RECORDS FOR THE TASK START

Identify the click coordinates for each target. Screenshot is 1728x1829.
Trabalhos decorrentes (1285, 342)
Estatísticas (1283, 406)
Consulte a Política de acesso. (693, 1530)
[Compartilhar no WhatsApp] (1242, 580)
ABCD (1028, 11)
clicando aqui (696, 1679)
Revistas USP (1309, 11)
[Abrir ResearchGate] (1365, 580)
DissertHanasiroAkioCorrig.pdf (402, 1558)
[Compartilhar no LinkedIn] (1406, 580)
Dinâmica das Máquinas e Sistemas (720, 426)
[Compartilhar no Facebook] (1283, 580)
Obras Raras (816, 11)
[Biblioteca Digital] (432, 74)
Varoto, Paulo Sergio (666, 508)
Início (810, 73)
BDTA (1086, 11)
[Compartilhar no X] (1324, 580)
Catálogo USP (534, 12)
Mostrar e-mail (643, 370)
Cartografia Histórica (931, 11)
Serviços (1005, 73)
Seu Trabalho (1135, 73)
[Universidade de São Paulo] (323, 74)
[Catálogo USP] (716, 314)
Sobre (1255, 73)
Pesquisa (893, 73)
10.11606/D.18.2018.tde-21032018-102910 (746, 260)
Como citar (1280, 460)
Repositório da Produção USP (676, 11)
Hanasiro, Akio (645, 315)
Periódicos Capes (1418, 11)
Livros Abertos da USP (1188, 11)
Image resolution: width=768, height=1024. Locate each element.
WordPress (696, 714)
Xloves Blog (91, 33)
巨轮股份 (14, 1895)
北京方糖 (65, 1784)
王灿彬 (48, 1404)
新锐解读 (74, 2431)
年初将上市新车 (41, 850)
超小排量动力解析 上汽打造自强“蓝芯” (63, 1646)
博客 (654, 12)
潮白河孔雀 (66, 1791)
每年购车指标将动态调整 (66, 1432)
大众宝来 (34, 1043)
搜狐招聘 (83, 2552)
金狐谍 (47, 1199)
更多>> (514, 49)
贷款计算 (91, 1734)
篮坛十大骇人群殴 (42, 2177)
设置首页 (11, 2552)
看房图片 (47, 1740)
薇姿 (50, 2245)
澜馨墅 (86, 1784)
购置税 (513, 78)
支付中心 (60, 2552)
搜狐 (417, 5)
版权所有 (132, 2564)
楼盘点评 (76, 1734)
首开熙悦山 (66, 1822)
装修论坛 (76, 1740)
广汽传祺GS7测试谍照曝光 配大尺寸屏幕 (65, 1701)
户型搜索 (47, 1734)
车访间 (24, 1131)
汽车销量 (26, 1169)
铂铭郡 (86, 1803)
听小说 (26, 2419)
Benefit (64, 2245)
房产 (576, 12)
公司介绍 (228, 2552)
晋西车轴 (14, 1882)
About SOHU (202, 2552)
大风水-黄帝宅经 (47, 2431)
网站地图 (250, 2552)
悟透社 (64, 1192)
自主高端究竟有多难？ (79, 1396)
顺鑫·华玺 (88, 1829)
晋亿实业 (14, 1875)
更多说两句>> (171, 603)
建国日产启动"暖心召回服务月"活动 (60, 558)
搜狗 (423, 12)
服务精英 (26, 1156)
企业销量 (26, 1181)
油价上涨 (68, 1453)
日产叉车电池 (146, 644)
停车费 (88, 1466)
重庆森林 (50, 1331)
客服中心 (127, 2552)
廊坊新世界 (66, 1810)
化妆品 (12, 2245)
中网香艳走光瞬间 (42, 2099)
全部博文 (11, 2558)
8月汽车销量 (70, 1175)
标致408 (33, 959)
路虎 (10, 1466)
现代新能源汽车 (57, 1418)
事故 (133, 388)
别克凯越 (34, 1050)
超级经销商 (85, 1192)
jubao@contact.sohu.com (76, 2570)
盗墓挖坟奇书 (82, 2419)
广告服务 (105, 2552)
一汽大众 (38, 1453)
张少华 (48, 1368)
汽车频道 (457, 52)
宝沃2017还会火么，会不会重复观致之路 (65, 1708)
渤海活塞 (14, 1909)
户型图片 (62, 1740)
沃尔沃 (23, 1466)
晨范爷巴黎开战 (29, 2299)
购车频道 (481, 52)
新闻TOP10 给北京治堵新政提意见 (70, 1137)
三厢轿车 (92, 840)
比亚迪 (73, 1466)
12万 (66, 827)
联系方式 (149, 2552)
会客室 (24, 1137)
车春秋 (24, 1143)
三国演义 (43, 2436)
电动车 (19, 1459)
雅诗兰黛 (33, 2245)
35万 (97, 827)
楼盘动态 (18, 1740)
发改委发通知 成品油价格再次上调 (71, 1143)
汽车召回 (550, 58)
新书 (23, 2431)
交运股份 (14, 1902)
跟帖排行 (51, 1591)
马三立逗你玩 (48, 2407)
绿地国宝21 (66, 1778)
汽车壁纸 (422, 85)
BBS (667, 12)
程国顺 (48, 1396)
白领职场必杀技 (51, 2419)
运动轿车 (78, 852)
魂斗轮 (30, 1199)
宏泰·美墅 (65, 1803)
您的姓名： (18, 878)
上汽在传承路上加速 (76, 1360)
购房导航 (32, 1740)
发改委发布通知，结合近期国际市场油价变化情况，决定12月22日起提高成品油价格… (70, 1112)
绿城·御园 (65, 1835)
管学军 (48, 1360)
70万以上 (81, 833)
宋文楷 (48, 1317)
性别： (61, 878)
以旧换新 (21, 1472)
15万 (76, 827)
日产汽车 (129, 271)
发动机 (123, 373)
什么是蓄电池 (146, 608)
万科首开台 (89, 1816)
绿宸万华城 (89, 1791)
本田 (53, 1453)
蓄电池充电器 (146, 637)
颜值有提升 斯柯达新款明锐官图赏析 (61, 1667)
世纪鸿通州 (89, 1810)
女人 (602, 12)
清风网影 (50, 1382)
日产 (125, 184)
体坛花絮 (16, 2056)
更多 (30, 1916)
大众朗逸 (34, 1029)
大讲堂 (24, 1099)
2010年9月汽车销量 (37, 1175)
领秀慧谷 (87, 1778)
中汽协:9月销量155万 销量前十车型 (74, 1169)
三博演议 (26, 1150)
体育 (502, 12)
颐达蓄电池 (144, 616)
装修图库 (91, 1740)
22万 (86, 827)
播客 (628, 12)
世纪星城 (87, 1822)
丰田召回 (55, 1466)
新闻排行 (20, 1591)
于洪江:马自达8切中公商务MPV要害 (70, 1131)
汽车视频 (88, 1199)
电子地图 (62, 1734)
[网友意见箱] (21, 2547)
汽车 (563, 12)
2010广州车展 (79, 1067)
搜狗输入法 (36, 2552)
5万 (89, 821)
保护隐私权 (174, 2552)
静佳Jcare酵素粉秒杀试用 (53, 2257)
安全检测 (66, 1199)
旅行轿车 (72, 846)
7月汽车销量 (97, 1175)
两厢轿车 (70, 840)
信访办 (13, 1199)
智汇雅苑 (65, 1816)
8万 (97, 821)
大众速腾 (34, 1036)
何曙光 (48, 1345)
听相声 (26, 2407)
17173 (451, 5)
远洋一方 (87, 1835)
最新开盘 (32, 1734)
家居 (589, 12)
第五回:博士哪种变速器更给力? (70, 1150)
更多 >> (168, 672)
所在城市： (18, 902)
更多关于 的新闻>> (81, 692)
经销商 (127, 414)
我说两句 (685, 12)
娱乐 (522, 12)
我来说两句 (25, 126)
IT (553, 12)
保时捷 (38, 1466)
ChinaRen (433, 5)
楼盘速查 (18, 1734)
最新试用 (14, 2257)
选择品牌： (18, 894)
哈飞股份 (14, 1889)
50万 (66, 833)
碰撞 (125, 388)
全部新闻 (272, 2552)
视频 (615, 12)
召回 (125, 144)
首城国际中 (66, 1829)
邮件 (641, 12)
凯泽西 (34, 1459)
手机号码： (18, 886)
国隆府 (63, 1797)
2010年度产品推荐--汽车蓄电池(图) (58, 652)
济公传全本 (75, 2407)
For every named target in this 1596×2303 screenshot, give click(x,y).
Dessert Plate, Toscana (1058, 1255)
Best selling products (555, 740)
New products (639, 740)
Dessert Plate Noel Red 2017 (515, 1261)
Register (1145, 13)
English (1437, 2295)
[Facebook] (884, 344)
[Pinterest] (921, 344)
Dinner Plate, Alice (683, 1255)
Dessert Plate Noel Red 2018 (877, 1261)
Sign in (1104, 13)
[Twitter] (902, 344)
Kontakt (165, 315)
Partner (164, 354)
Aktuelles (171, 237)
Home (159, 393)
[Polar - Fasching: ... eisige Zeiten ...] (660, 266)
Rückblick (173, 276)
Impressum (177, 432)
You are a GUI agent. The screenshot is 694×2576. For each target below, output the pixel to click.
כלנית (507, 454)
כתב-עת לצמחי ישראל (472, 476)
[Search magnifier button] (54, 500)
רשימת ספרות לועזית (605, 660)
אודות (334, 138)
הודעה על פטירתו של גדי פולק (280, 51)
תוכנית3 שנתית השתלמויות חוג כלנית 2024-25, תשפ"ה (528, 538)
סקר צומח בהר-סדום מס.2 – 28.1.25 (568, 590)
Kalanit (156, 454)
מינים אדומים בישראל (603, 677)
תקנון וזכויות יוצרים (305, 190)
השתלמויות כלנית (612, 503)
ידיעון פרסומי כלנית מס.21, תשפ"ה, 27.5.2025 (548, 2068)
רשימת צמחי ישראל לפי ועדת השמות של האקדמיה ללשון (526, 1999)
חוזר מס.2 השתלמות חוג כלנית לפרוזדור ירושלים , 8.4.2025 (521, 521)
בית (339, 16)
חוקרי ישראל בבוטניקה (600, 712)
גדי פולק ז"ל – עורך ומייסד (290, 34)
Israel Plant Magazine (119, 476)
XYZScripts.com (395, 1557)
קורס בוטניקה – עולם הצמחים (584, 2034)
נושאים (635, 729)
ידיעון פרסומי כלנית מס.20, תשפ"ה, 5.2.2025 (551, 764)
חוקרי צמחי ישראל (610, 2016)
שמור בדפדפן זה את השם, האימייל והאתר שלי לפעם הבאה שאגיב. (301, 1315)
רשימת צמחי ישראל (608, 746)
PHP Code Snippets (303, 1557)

RECORDS FOR THE TASK END

## REQUIRED WORK
Restate word for word the lines of the data above, starting at the line containing "每年购车指标将动态调整 (66, 1432)" and ending at the line containing "绿地国宝21 (66, 1778)", both included, and nothing more.

## RESPONSE TO THIS TASK
每年购车指标将动态调整 (66, 1432)
大众宝来 (34, 1043)
搜狐招聘 (83, 2552)
金狐谍 (47, 1199)
更多>> (514, 49)
贷款计算 (91, 1734)
篮坛十大骇人群殴 (42, 2177)
设置首页 (11, 2552)
看房图片 (47, 1740)
薇姿 (50, 2245)
澜馨墅 (86, 1784)
购置税 (513, 78)
支付中心 (60, 2552)
搜狐 (417, 5)
版权所有 (132, 2564)
楼盘点评 (76, 1734)
首开熙悦山 (66, 1822)
装修论坛 (76, 1740)
广汽传祺GS7测试谍照曝光 配大尺寸屏幕 (65, 1701)
户型搜索 (47, 1734)
车访间 (24, 1131)
汽车销量 (26, 1169)
铂铭郡 (86, 1803)
听小说 (26, 2419)
Benefit (64, 2245)
房产 (576, 12)
公司介绍 (228, 2552)
晋西车轴 (14, 1882)
About SOHU (202, 2552)
大风水-黄帝宅经 (47, 2431)
网站地图 (250, 2552)
悟透社 (64, 1192)
自主高端究竟有多难？ (79, 1396)
顺鑫·华玺 (88, 1829)
晋亿实业 (14, 1875)
更多说两句>> (171, 603)
建国日产启动"暖心召回服务月"活动 (60, 558)
搜狗 (423, 12)
服务精英 (26, 1156)
企业销量 (26, 1181)
油价上涨 (68, 1453)
日产叉车电池 (146, 644)
停车费 (88, 1466)
重庆森林 (50, 1331)
客服中心 (127, 2552)
廊坊新世界 (66, 1810)
化妆品 (12, 2245)
中网香艳走光瞬间 (42, 2099)
全部博文 (11, 2558)
8月汽车销量 (70, 1175)
标致408 (33, 959)
路虎 (10, 1466)
现代新能源汽车 (57, 1418)
事故 (133, 388)
别克凯越 (34, 1050)
超级经销商 (85, 1192)
jubao@contact.sohu.com (76, 2570)
盗墓挖坟奇书 (82, 2419)
广告服务 (105, 2552)
一汽大众 (38, 1453)
张少华 (48, 1368)
汽车频道 (457, 52)
宝沃2017还会火么，会不会重复观致之路 (65, 1708)
渤海活塞 (14, 1909)
户型图片 (62, 1740)
沃尔沃 (23, 1466)
晨范爷巴黎开战 (29, 2299)
购车频道 (481, 52)
新闻TOP10 给北京治堵新政提意见 (70, 1137)
三厢轿车 (92, 840)
比亚迪 (73, 1466)
12万 (66, 827)
联系方式 (149, 2552)
会客室 (24, 1137)
车春秋 (24, 1143)
三国演义 (43, 2436)
电动车 (19, 1459)
雅诗兰黛 (33, 2245)
35万 (97, 827)
楼盘动态 (18, 1740)
发改委发通知 成品油价格再次上调 (71, 1143)
汽车召回 (550, 58)
新书 (23, 2431)
交运股份 (14, 1902)
跟帖排行 (51, 1591)
马三立逗你玩 (48, 2407)
绿地国宝21 (66, 1778)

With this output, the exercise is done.